Fundamentals of Matrix Analysis. In the introduction, we present matrix calculus, systems of linear equations and the determinant. Next, we explore the vector space as an algebraic structure, representing vectors with matrix columns based on a chosen basis, the concept of a vector subspace, and important subspaces related to matrices. We then briefly focus on linear transformations and their matrix representation.

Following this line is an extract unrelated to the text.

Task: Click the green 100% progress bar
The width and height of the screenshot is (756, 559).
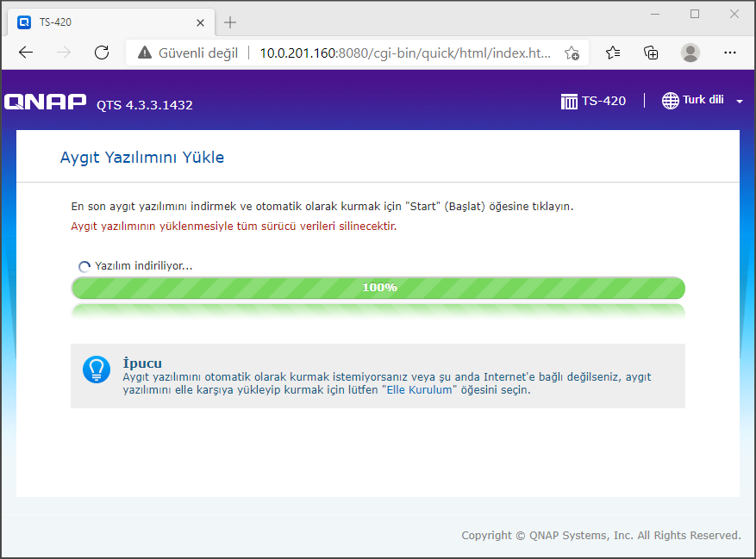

Analyzing characteristic subspaces associated with a matrix allows us to examine certain properties of the corresponding linear transformations. We further equip the vector space with an inner product, which introduces the concept of orthogonality, leading to an effective optimization method, the least squares method, which is very common and useful in engineering practice. We address the central problem of linear algebra or matrix analysis, the eigenvalue problem. This includes matrix diagonalization, Jordan normal form and unitary similarity to a triangular matrix, which facilitates the treatment of Hermitian and symmetric matrices, which hold a special place in engineering applications. Finally, we list some examples of applying the theory from previous chapters, relating to the spectral properties of matrices. We particularly highlight the singular value decomposition, which has very broad applications. We close the textbook with generalized inverses of matrices.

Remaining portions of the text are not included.